The model consists of partial differential equations describing drug
release and transport coupled with a drug elimination by cancer cells
and initial and boundary conditions. Governing equations for a drug mass
balance in the emulsion phases and the tumour environment for the
spherical coordinate system:
1. Changes in the concentration of a drug (chemotherapeutic agent –
doxorubicin (DOX)) in the membrane phase drops of emulsion for 0 ≤ r ≤ R
\(\frac{\partial C\left(r,t\right)}{\partial t}=D_{e}\bullet\left(\frac{1}{r^{2}}\frac{\partial}{\partial r}\left(r^{2}\frac{\partial C(r,t)}{\partial r}\right)\right)+\ \kappa\bullet\left(\left(\frac{\varphi}{1-\varphi}\right)\bullet(m\bullet C_{S}\left(r,\ t\right)-\ C\left(r,\ t\right))\right)\)(1)
\(\kappa=k_{L}a=\ \frac{3\bullet D_{e}}{r_{w}^{2}}\bullet\frac{\phi^{1/3}}{\left(1-\phi^{1/3}\right)}\)(2)

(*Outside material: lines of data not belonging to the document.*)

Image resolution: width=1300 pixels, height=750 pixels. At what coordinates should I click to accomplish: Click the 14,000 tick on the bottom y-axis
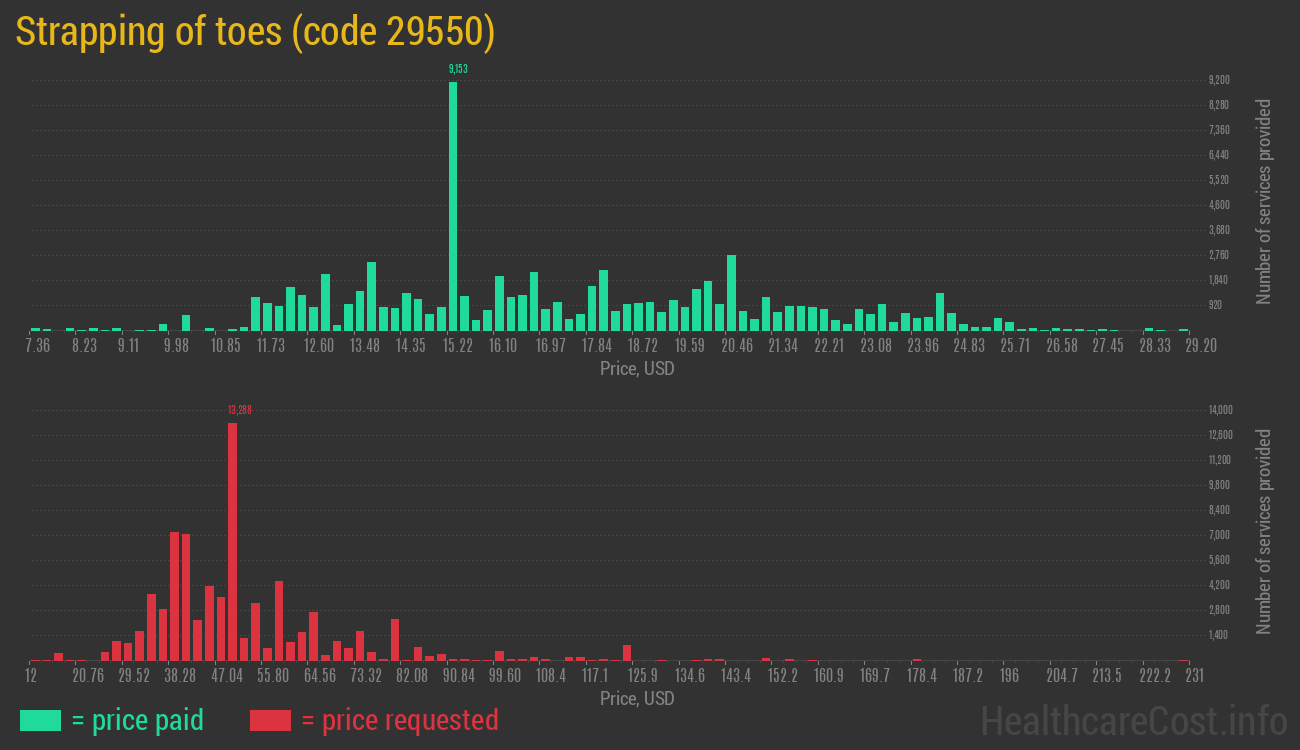(1221, 410)
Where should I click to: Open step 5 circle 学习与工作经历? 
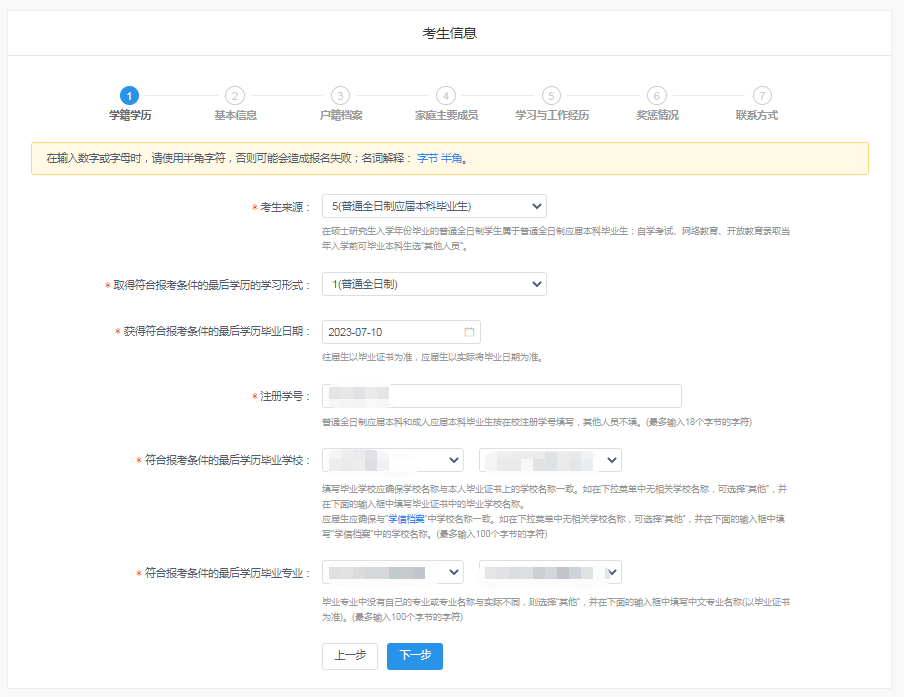click(x=551, y=95)
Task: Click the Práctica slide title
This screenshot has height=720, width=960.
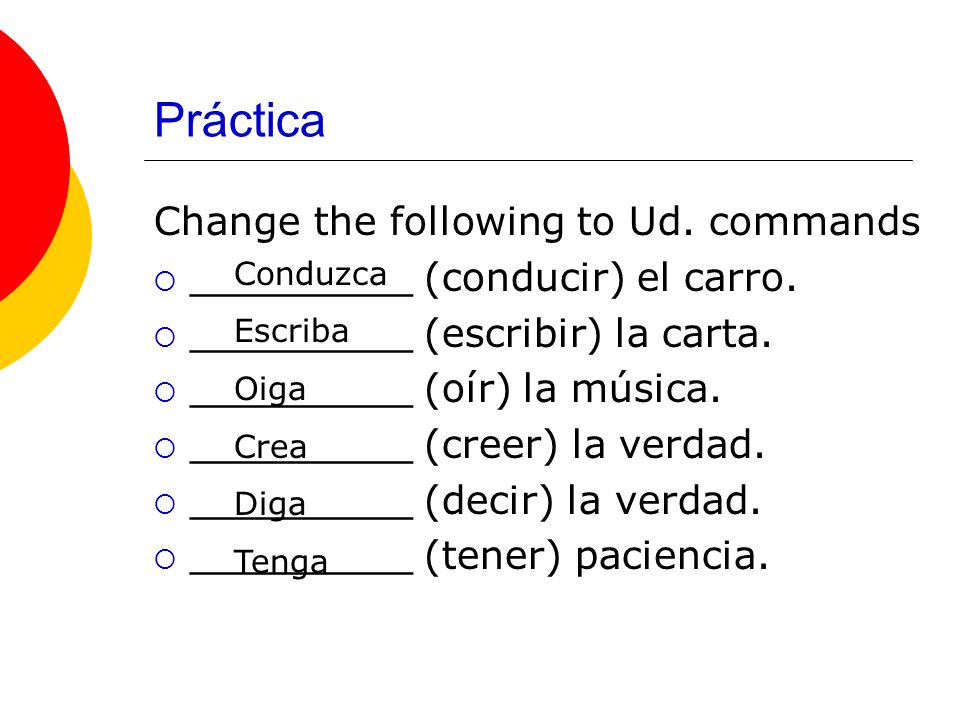Action: pyautogui.click(x=239, y=120)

2. Changes in the concentration of the drug (DOX) in the internal phase
droplets for 0 ≤ r ≤ rw
\(\frac{\partial C_{S}\left(r,t\right)}{\partial t}=\kappa\ \bullet(\ C\left(r,\ t\right)-m\bullet C_{S}\left(r,\ t\right))\)(3)
\(m=\ \frac{C^{*}\text{\ \ }}{C_{s}^{*}\ }\) (4)

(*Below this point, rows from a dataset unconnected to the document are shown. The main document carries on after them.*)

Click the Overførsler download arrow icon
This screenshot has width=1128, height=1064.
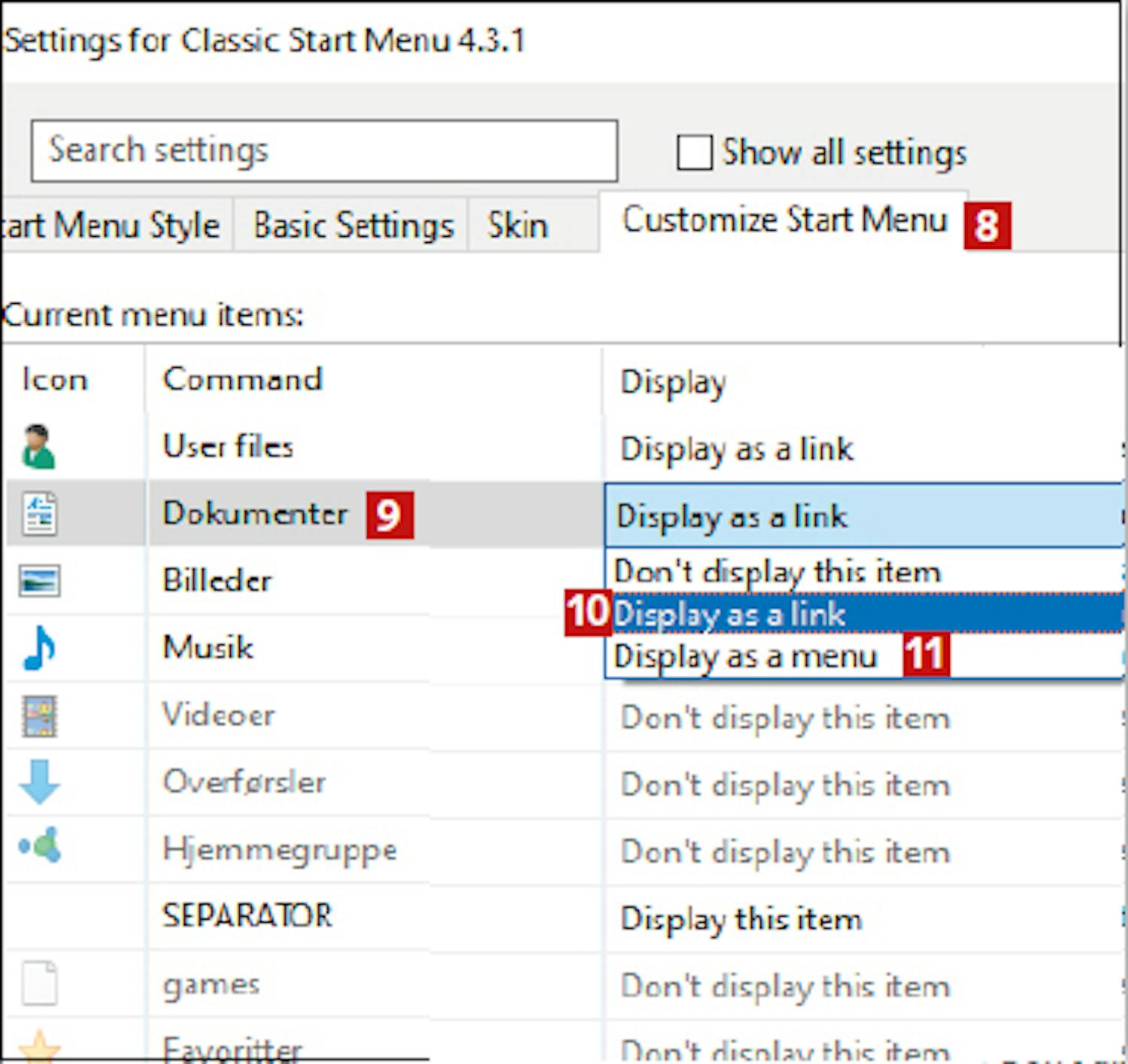click(x=38, y=782)
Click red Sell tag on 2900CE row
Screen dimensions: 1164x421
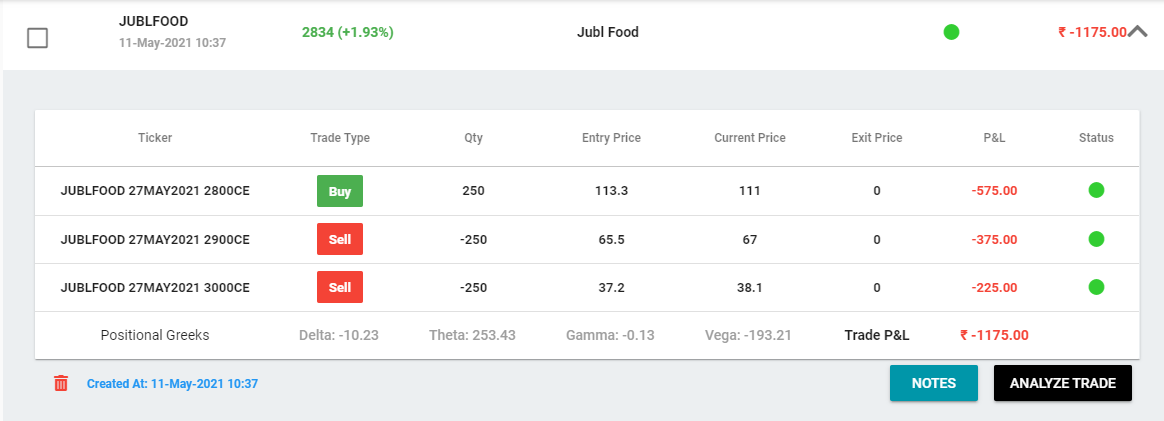(x=340, y=239)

3. Changes in the concentration of the drug (DOX) in the continuous
phase, outside the large drops, i.e. in the environment of cancer cells,
for r> R
\(\frac{\partial C_{z}\left(r,t\right)}{\partial t}=D_{e,\ z}\bullet\left(\frac{1}{r^{2}}\frac{\partial}{\partial r}\left(r^{2}\frac{\partial C_{z}(r,t)}{\partial r}\right)\right)-k\bullet C_{z}\left(r,t\right)\)(5)
where \(k\bullet C_{z}\left(r,t\right)\) represents the rate of drug
elimination by cancer cells
Solution of the coupled diffusion/elimination equations requires an
initial and several boundary conditions for a spherical coordinate
system.
The initial conditions:
\(C\left(r,\ t\right)=\ C\left(r,\ 0\right)=\ C_{S}\left(r,\ 0\right)\ \bullet m=\ C_{S,\ 0}\ \bullet\ \phi\ \bullet m\ \)for \(0\leq r\leq R\) (6)

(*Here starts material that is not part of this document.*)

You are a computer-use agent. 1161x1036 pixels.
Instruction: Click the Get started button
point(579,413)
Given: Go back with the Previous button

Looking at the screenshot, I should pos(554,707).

\(C_{z}\left(r,0\right)=0\) for r > R (7)
\(C_{S}(r,\ 0)=0\) for r > R (8)
The boundary conditions at the interface:
for r = R
\(D_{e}\left.\ \frac{\partial C\left(r,t\right)}{\partial r}\right\rceil_{r=R}=D_{e,\ z}\left.\ \frac{\partial C_{z}\left(r,t\right)}{\partial r}\right\rceil_{r=R}\)(9)
\(C\left(R,\ t\right)=\ C_{z}\left(R,\ t\right)\ \bullet n\) (10)
\(n=\ \frac{C^{*}}{C_{z}^{*}}\) (11)
for r=0\(D_{e}\left.\ \frac{\partial C\left(r,t\right)}{\partial r}\right\rceil_{r=0}=0\)(12)
for r→∞ \(C_{z}=0\) (13)
C (r, t) – spatiotemporal drug (DOX) concentration function of change
in the membrane phase drops of multiple emulsion, r - radius, t -
release time, Cz (r, t) – spatiotemporal drug
concentration function in the external phase of multiple emulsion,
Cs (r, t) – spatiotemporal drug concentration function
equivalent to the concentration in the internal droplets of multiple
emulsion, CS, 0 – the initial concentration of drug in
the internal droplets, De – effective diffusion
coefficient of drug in the membrane phase drops, De, z– effective diffusion coefficient of drug in the external phase, k –
the first order elimination rate constant of the drug by GBM cells,
kLa – volumetric mass transfer coefficient of drug in
the membrane phase drops (kLa = κ), m – equilibrium
drug partition coefficient between the membrane phase and the internal
phase of emulsion, n - equilibrium drug partition coefficient between
the membrane phase and the external phase of emulsion, C* – equilibrium
concentration, rw – radius of the internal emulsion
droplets, R – radius of the membrane phase drop of emulsion, φ –
volume fraction of the internal droplets in the membrane phase drops of
multiple emulsion (packing volume fraction).